Decía la poetisa Gabriela Mistral: Cruz que ninguno mira y que todos sentimos, / la invisible y la cierta como una ancha montaña / dormimos sobre ti y sobre ti vivimos; / tus dos brazos nos mecen y tu sombra nos baña.// El amor nos fingió un lecho, / pero era sólo tu garfio vivo y tu leño desnudo./ Creímos que corríamos libres por las praderas/ y nunca descendimos de tu apretado nudo.// De toda sangre humana fresco está tu madero, / y sobre ti yo aspiro las llagas de mi padre, / y en el clavo de ensueño que lo llagó, me muero.// ¡Mentira que hemos visto las noches y los días!/ Estuvimos prendidos como el hijo a la madre, / a ti, del primer llanto a la última agonía.///  (La cruz de bistolfi).  El peso de esa cruz, que nos hacen ver los costaleros cuando pasan por delante de nosotros, debiera hacernos reflexionar, seamos o no creyentes, es cuestión de luz; una luminaria que necesitamos para respirar.

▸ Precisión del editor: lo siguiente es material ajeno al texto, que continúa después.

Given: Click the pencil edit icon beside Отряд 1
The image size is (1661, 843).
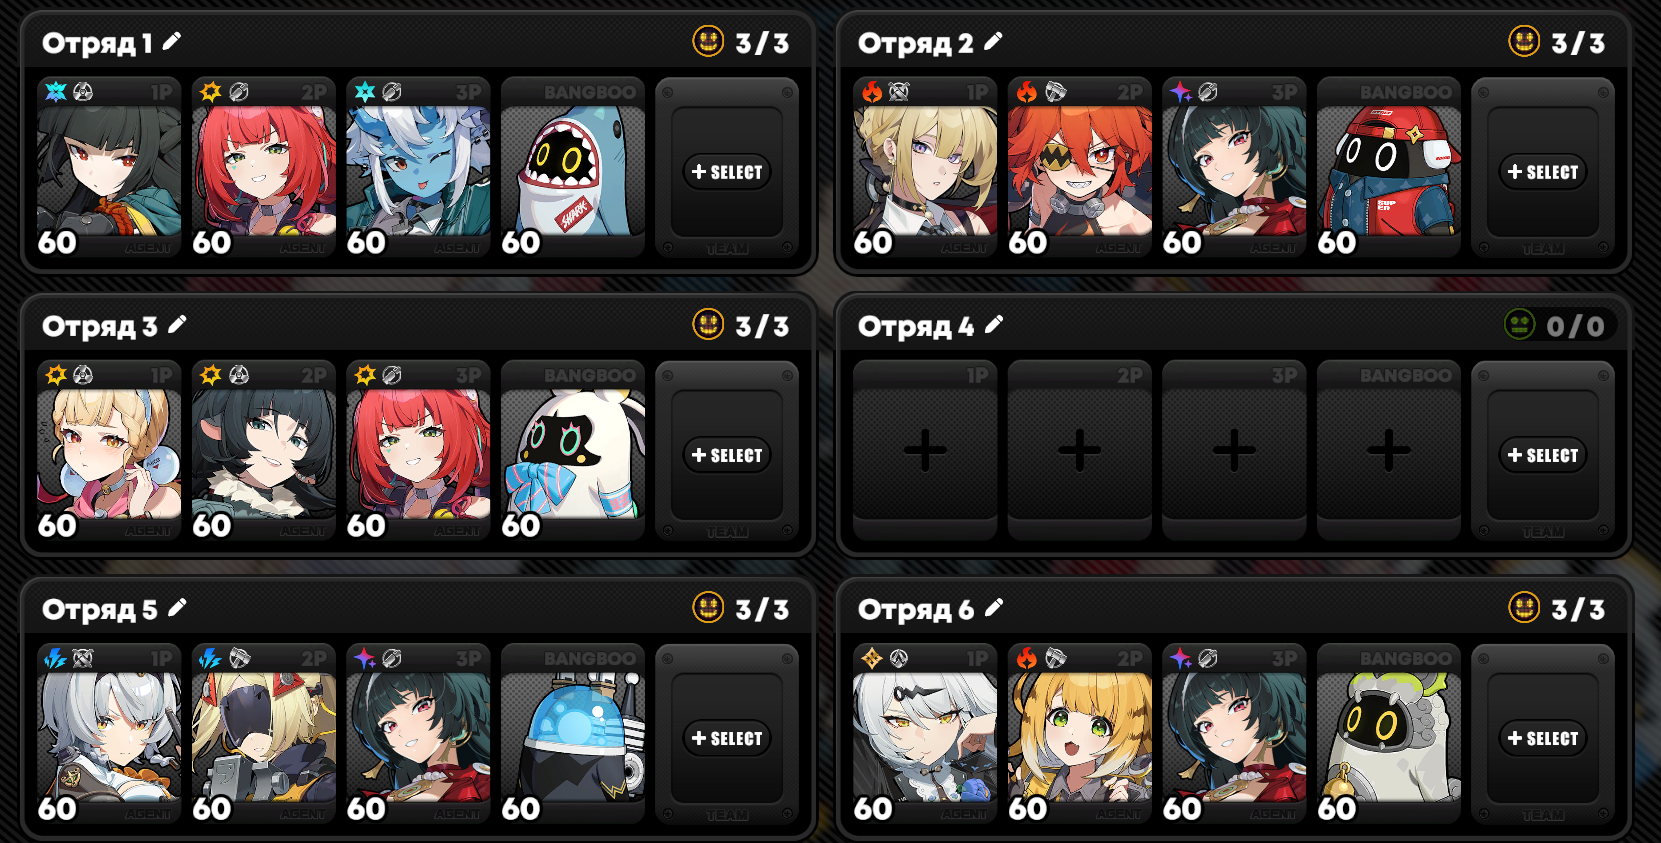Looking at the screenshot, I should coord(172,41).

Hemos de frenar, pues, el gran diluvio de cruces. Y más que discursos o palabras bellas, hemos de apostar –y repostar- por el urbanismo de la urbanidad, o lo que es lo mismo, por la ecología humana. Para crear ese ambiente humano, hemos de demoler estructuras jerarquizadas, convivencias hechas por conveniencias. ¿Cuántos viven para los demás sin condicionantes?. Sea como fuere, tanto a los que salen de procesiones como a los que se tostan al sol,  ahí va esto de –para pensar-: “Piel negra, azote blanco. / Latido en verso, látigo al universo. /Persona inocente, tortura a la vista. / Mundo pobre, multinacionales ricas. / Poética atmósfera, políticos sucios”. Mutilados tantos versos,  solo me resta quitarme la corbata, para secarme las lágrimas. Por la calle Cristo pasa y yo no quiero pasar sin verlo. Haré la señal de la Cruz –con mayúsculas- para que emerja un hombre nuevo.